There is one thing I really admire about Sir Richard Branson it is his determination. He was determined the West Coast Main Line (WCML) bid evaluation was wrong so he publically pursued it and with it, publically embarrassed the very people who would be awarding him a £6bn contract. Madness you may say? The golden rule of sales is don’t upset the customer. I think it’s brilliant to stand up and say no, this isn’t right.
Where does this leave the DfT? They will have to re-run the WCML bid and endure extra scrutiny from bidders, government and the public on future franchises. It may change the entire procurement method for rail operators.

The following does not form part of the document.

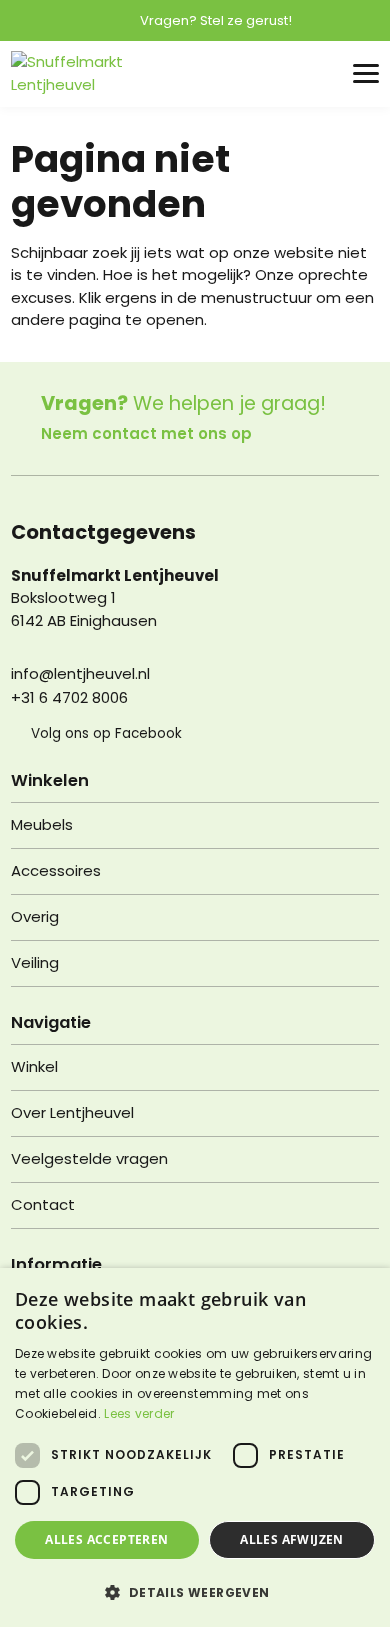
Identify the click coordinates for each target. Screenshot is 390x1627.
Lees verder (139, 1413)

Why has this happened? Branson said FirstGroup’s “numbers didn’t add up”. The DfT have said “there are mistakes in the way the process has been managed”. This can mean two things – the financial evaluation was very complicated and it could lead to judgements being made about a price that affect the financial scoring but are not based on the price.
I too have been involved in complex tenders where you look at the evaluation model and think it could be read in different ways or you find formulae errors. Did I or the other bidders challenge? No. It rarely happens. Why? The golden rule – don’t upset the customer. You just dust yourself off and go on to the next one.
Bravo Richard. But has he won a battle only to lose a war?
Only time will tell if Branson’s decision will help or hinder Virgin/Stagecoach in future franchises. Stagecoach has more to lose in this market – they have 2 existing franchises and are actively pursuing others – Virgin don’t and aren’t.
My advice to organisations running tender processes is to keep the financial evaluation simple, clear and concise. Don’t over complicate it. This will help your bidders know where they stand and leave you and them in no doubt who the winner is.